# DOCUMENTO FUENTE
★ ★ ★ ★ ★
Sin embargo, montaron un partido y salió adelante. Tenían una estrategia que eludía un posicionamiento claro en el marco ideológico establecido, yo la critiqué por sentirme en la izquierda tradicional y ellos triunfaron. Cuando estaban a punto de doblegar al PSOE, uno de sus objetivos obsesivos, se impuso una nueva estrategia de Iglesias, unirse a IU y virar a la izquierda. Errejón defendía lo contrario, seguir indefinidos, les salió mal y yo me reí de ellos por haber abandonado la fórmula de la Coca-cola por las prisas (nótese que soy mala persona y veleta en mis juicios) A partir de ahí, lo que vino fue, para la formación, un calvario. Errejón, el que, tuviera las artes que tuviera dentro del partido, era el que tenía razón y, como es lógico en las dinámicas de la esfera comunista, salió trasquilado de ahí y la batalla interna nunca cesó.
No obstante, cayendo y cayendo en popularidad y desinflándose el hype al que tanto público de mi edad se había sumado de forma ligeramente oportunista, unos a ver sin trincaban, otros porque lo veían como una moda y lo único que habían hecho hasta entonces era seguirlas, entraron en el gobierno. Y con el partido en desintegración, inmolado, como decía Monedero al final del podcast, hay muchas leyes que se deben a la formación morada, aunque el PSOE se las haya apropiado como bazas electorales. En mi humilde opinión, esas leyes son las más importantes de izquierda desde la triple universalización de los años 80. Son parches, pero los años de ZP que pasaron con tanto bombo fueron más liberales.
Ahora es muy fácil ridiculizar a Podemos y a sus protagonistas, que a veces se han currado estajanovistamente los motivos de mofa, y a mí siempre me quedará la duda de si no habría dado para una mayoría de PSOE e IU en algún momento igual que dio con Podemos (en el momento de aparecer esta fuerza, los sondeos daban a Cayo Lara el 15%), pero esta “revolución” llegó al BOE. Y hay algo que tengo por principio: toda revolución fuera del BOE, es marketing.
★ ★ ★ ★ ★
# DATOS SIN PROCESAR
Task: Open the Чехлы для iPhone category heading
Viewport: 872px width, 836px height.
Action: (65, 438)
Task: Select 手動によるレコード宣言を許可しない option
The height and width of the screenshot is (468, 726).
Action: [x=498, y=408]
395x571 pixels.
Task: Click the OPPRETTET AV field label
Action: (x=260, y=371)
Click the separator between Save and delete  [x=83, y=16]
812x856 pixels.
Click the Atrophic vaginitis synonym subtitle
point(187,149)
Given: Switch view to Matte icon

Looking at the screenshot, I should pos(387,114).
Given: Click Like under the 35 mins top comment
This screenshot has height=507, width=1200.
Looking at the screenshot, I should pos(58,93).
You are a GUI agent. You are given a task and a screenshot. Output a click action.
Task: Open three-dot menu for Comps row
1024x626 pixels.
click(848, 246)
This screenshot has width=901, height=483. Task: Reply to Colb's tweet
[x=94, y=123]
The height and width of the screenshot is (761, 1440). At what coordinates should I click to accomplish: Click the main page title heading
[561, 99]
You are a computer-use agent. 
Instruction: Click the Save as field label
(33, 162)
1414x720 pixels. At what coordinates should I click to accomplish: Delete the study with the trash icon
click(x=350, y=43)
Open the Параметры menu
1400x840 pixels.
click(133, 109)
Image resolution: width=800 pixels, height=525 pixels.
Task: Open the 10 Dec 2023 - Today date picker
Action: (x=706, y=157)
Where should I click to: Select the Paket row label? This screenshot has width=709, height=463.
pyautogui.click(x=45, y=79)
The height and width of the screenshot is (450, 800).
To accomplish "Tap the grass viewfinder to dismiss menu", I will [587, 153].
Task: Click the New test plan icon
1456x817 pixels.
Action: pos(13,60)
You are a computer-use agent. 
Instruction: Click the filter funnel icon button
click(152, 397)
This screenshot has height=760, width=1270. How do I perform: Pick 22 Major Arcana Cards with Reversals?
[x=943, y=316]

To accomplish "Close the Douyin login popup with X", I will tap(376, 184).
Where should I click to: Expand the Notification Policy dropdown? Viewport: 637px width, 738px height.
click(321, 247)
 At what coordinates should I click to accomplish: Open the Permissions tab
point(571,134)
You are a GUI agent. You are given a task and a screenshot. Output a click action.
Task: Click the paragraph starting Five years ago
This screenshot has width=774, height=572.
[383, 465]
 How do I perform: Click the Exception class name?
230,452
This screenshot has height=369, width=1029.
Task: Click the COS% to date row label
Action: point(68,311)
★ ★ ★ ★ ★
# TAREAS REQUERIDAS
A. Resume en dos oraciones el texto sobre Podemos.
B. Pasa a una lista numerada las líneas de los registros desde la que contiene "Task: Select 手動によるレコード宣言を許可しない option" hasta la que contiene "Looking at the screenshot, I should pos(58,93).", ambas incluidas, omitiendo las líneas en blanco.
El texto y los registros no guardan relación entre sí.

# RESPUESTAS
A. Podemos triunfó con una estrategia que eludía un posicionamiento claro en el marco ideológico, pero el giro a la izquierda y la unión con IU que impuso Iglesias, frente al criterio de Errejón, abrió un calvario de caída en popularidad y batalla interna. Aun así, el partido entró en el gobierno y se le deben leyes que el texto considera las más importantes de izquierda desde los años 80, de modo que su "revolución" llegó al BOE.

B.
1. Task: Select 手動によるレコード宣言を許可しない option
2. The height and width of the screenshot is (468, 726).
3. Action: [x=498, y=408]
4. 395x571 pixels.
5. Task: Click the OPPRETTET AV field label
6. Action: (x=260, y=371)
7. Click the separator between Save and delete  [x=83, y=16]
8. 812x856 pixels.
9. Click the Atrophic vaginitis synonym subtitle
10. point(187,149)
11. Given: Switch view to Matte icon
12. Looking at the screenshot, I should pos(387,114).
13. Given: Click Like under the 35 mins top comment
14. This screenshot has height=507, width=1200.
15. Looking at the screenshot, I should pos(58,93).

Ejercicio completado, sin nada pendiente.